Ristorante Il Moderno
Via del Carmine 1, Perugia
At Il Moderno diners can sample home-style cooking in a warm atmosphere that feels like a welcoming living room. Livia, whose mother was French, discovered her passion for cooking when she was little thanks to her boulanger-patissier grandfather, and over the years has learned the skill of combining the traditional cuisines of France and Italy. A search for flavor, wholesomeness and sustainability underpins her philosophy. She uses only locally sourced or fair-trade ingredients and the menu varies depending on the season as well as what’s on offer at the farmers’ market.
(Valentano solco dritto chickpea (Slow Food Presisium) blinis with creamed salt cod, Alife onion caramelized with Ratafià Abruzzese and Ispica sesame seeds (Presidium) and Onano lentil (Ark of Taste) blinis with cinnamon-flavored sheep’s ricotta and Viterbo susianella liver salami)
Valentano solco dritto chickpea flour and Onano lentil flour are not available commercially. I make them by putting the seeds through a coffee-grinder.
Serves: 4
For the blinis
80 g chickpea/lentil flour
40 g soft wheat flour
1 egg
200 ml milk
2 tsp salt
1 tsp sugar
1 pinch bicarbonate of soda
1 tsp instant yeast
For the creamed salt cod
150 g salt cod, soaked
100 ml milk
30 g butter
1 pinch pepper
Ispica sesame seeds, to garnish
For the caramelized onion
1 Alife onion, finely sliced
1 small glass of Ratafià Abruzzese
1 pinch salt and pepper
Extra virgin olive oil
For the ricotta cream
150 g sheep’s ricotta
1 tsp cinnamon
1 pinch salt
In a processor, or using a hand-held mixer and a bowl, blend flours, egg, milk and all the rest of the blini ingredients to form a thickish batter. Spoon into a plastic dispenser bottle. Use the same quantities of chickpea and lentil flour batter. Heat a special blini pan (easily available commercially) over a burner cap, and pour in the batter, being careful not to let it run over the rim. When each blini is cooked, leave to rest on a plate.

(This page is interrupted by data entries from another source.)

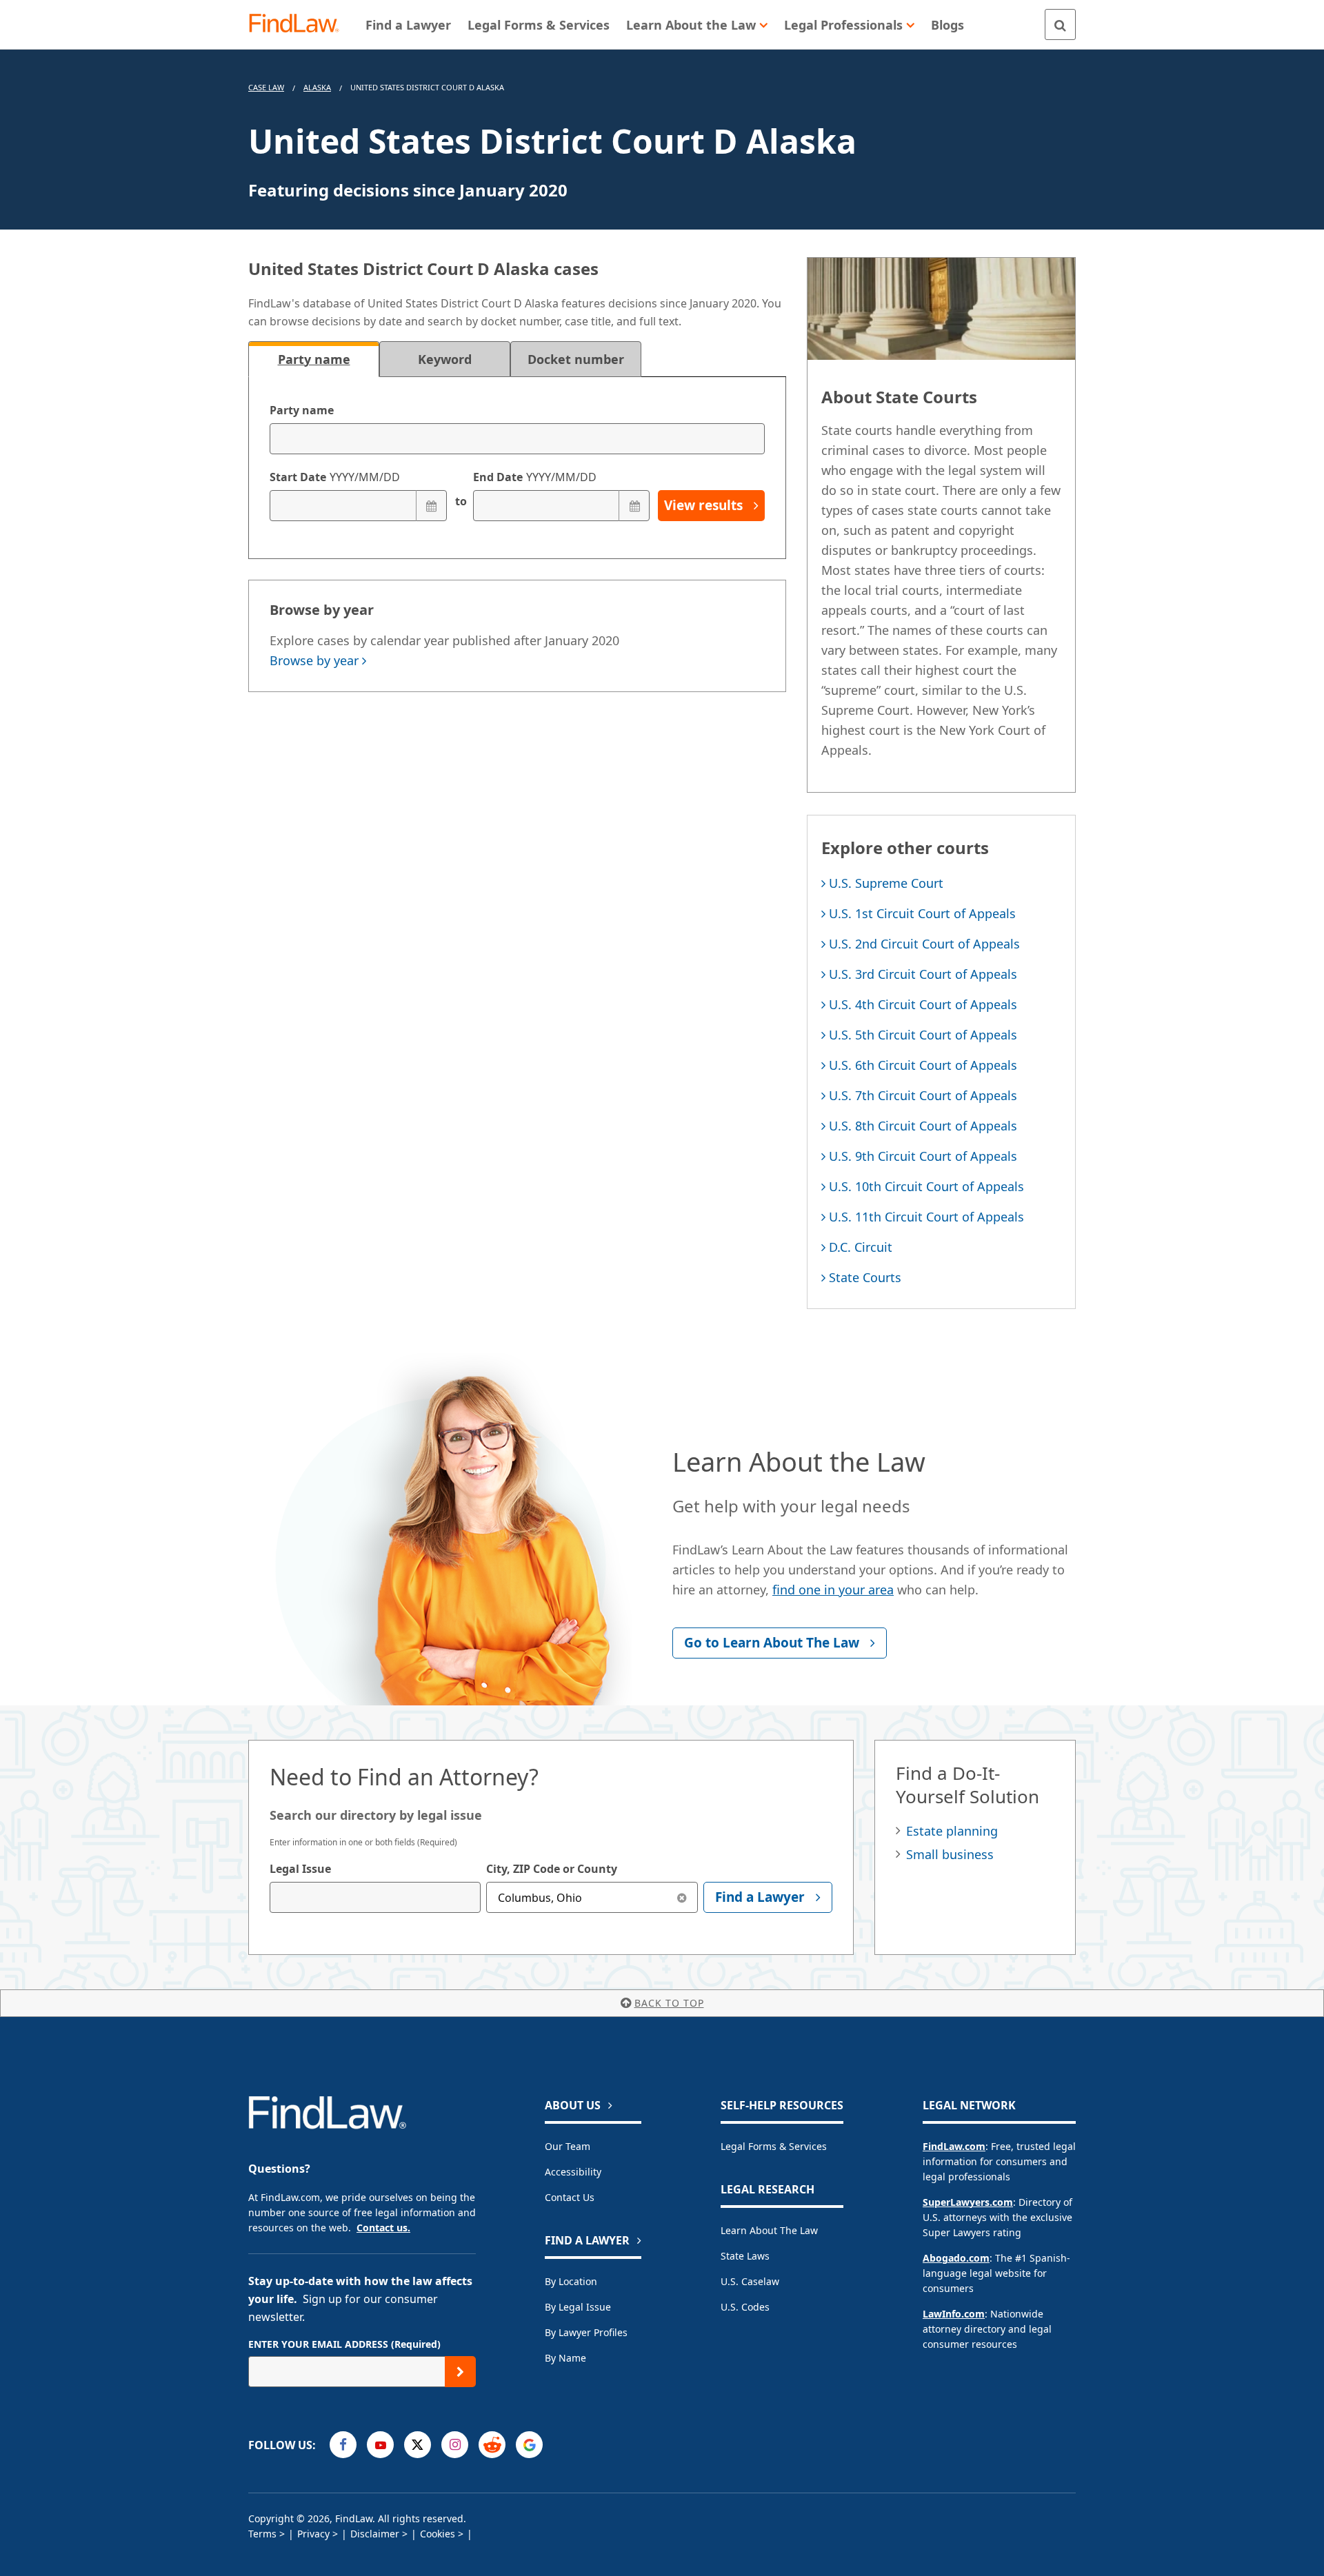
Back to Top (669, 2002)
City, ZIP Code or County (551, 1868)
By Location (571, 2281)
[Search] (1060, 24)
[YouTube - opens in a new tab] (380, 2444)
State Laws (745, 2255)
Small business (950, 1854)
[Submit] (460, 2371)
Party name (302, 410)
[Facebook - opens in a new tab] (343, 2444)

Flash-fry salt cod in a skillet with butter and a twist of pepper. Add milk and cook, stirring occasionally until all the milk has been absorbed. Heat oil in another skillet and lightly sauté onion. Add a small glass of ratafià, a twist of pepper and a pinch of salt, and cook until alcohol has almost evaporated. Take ricotta and work with a whisk, amalgamating cinnamon, pepper and a pinch of salt. Spoon into a sac à poche and leave to rest. Cut the Viterbo susianella salami, first into slices, then into small dice. Now garnish the blinis, the chickpea version with creamed salt cod, onion and sesame seeds, the lentil version with ricotta cream and susianella. Place the blinis on a serving tray and serve with Birra Antoniana La Torlonga, made with Solina wheat.